Task details: Give back the full data character for character.

[Stored records]
---

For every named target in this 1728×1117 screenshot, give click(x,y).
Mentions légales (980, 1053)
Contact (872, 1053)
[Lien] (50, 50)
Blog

---

Answer for this exercise:
For every named target in this 1728×1117 screenshot, give click(x,y).
Mentions légales (980, 1053)
Contact (872, 1053)
[Lien] (50, 50)
Blog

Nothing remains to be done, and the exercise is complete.